Dow Chemical Co. is appealing a tax-court ruling that said the Internal Revenue Service correctly disallowed several research and experimentation (R&E) credits the company claimed for process improvements at its Union Carbide subsidiary. If Dow wins the appeal, the IRS says, the limits on what qualifies as R&E costs would be “eviscerated” and other companies might use the research credit to subsidize operations instead of to support legitimate research spending.
Dow is arguing in the U.S. Court of Appeals for the Second Circuit that it should be allowed to take an R&E credit for the costs of several process improvements made during the 1990s. One of the process improvements was a new way of making polyethylene resin, a chemical used in dry cleaning and produce bags. The new method saved costs, Dow says, because it required less of some of the other ingredients used in the bags and produced better bags. The IRS ruled that some of the costs did not qualify as R&E, and in 2009, a lower tax court agreed.
The cost of supplies Dow used for the process improvements does not qualify as R&E, according to the IRS, because those supplies would have been used in production whether or not the company was doing R&E, says Mike Silvio, managing director at CBIZ MHM, an accounting and tax advisory firm. Rather, the IRS says these costs should be considered “indirect research expenses,” which are excluded from the credit.
But Dow argues that the supply costs it claimed for the credit were an integral part of its R&E process. “[Union Carbide] does not contend that every condition that must pre-exist in order for an experiment to take place” should qualify as a cost for the R&E credit, Dow writes in its brief. “Rather, it continues to be [Union Carbide’s] position that supplies that are physically part of and necessary to conduct a qualified experiment” are R&E costs.
The IRS says ruling in Dow’s favor would expand the credit to include almost all costs of manufacturing. This approach “would eviscerate the limits on costs eligible for the credit in the context of plant research, and transform the role of the research credit from encouraging increased research spending, as Congress intended, to subsidizing operations, which Congress sought to avoid,” the IRS brief adds.
Indeed, the outcome of this case, in either direction, “might redefine how supplies are considered in a research and development process,” Silvio says. But “people who are reading about the case should be very careful not to react too strongly,” says John Dies, attorney at alliantgroup, a tax advisory firm. “These are very fact-intensive investigations. So don’t panic and don’t celebrate.”
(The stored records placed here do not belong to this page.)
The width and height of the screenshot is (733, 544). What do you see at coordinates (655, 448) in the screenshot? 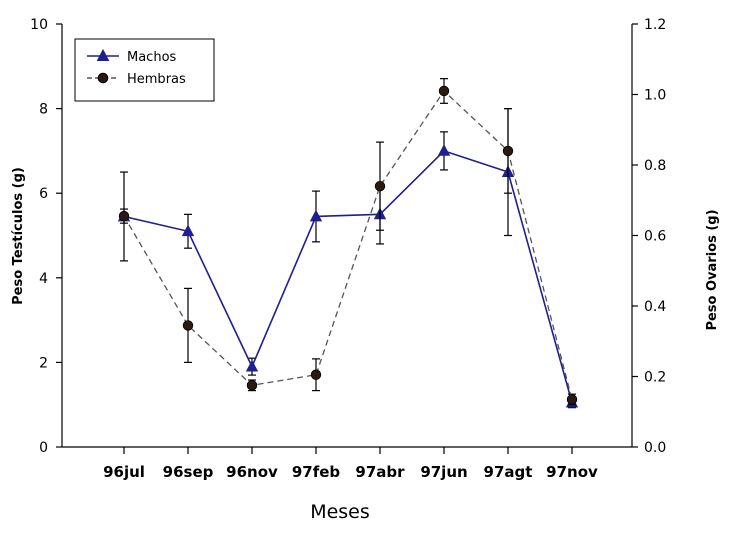
I see `y-right-tick-label: 0.0` at bounding box center [655, 448].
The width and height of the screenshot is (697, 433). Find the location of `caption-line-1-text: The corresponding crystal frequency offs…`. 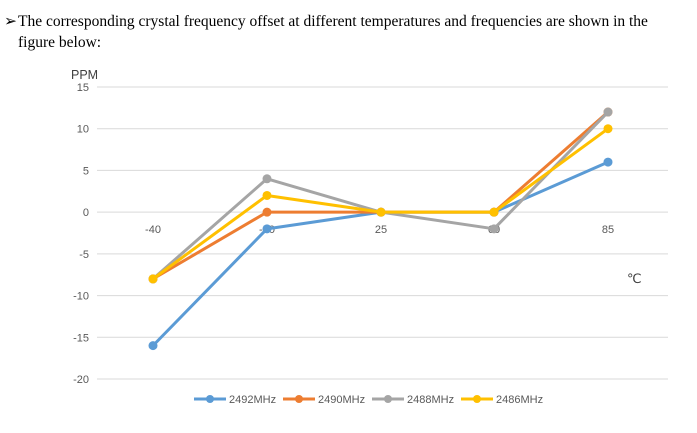

caption-line-1-text: The corresponding crystal frequency offs… is located at coordinates (333, 22).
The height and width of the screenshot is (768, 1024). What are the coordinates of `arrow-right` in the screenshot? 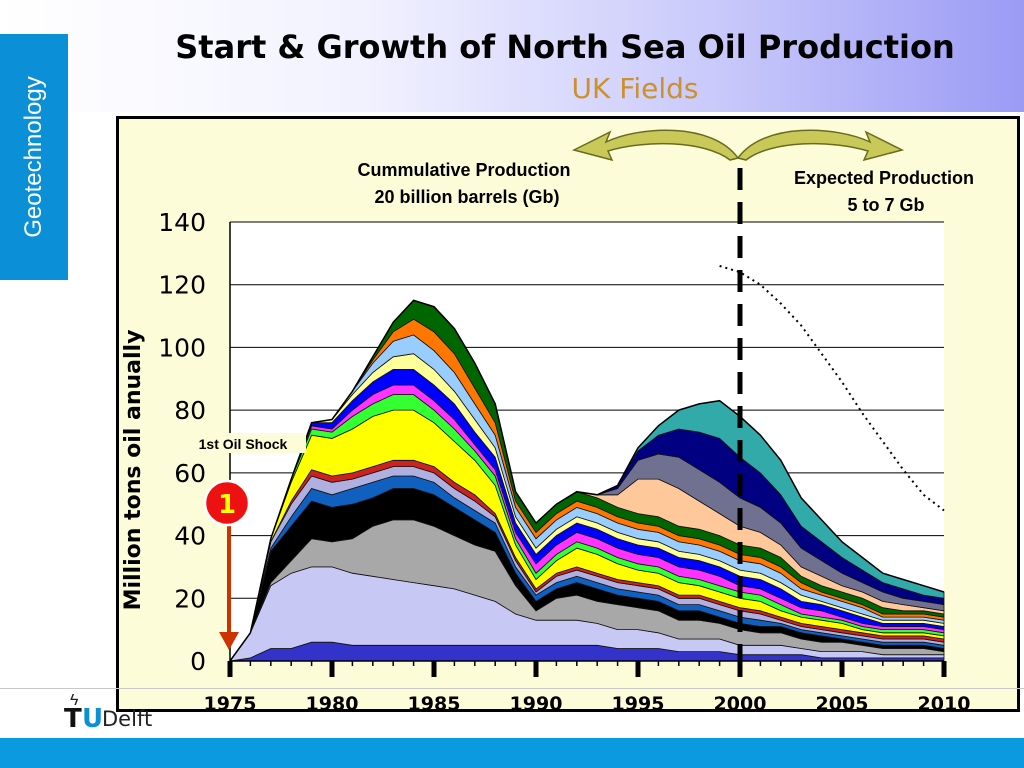 It's located at (820, 146).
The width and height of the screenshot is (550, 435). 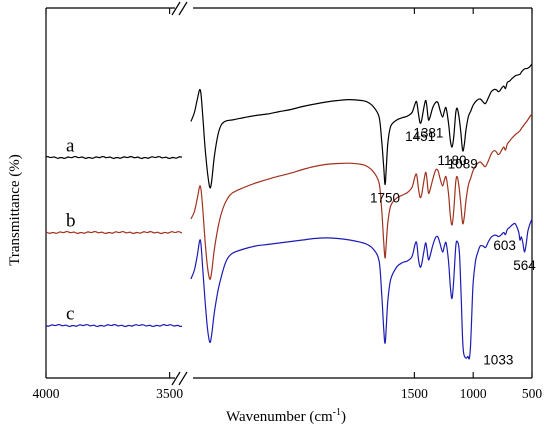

The lesson from the Dow case is to keep meticulous paperwork that drills down to the details on R&E eligible costs, Dies says. One of Dow’s challenges in the original case was to prove through its records that its expenditures qualified as R&E, he says.
Many companies, particularly small ones, do not apply for the R&E credit because they don’t consider process improvement “research and experimentation.” The R&E tax credit expires this year, but as in the past it will likely be renewed. President Obama has proposed making the tax credit permanent.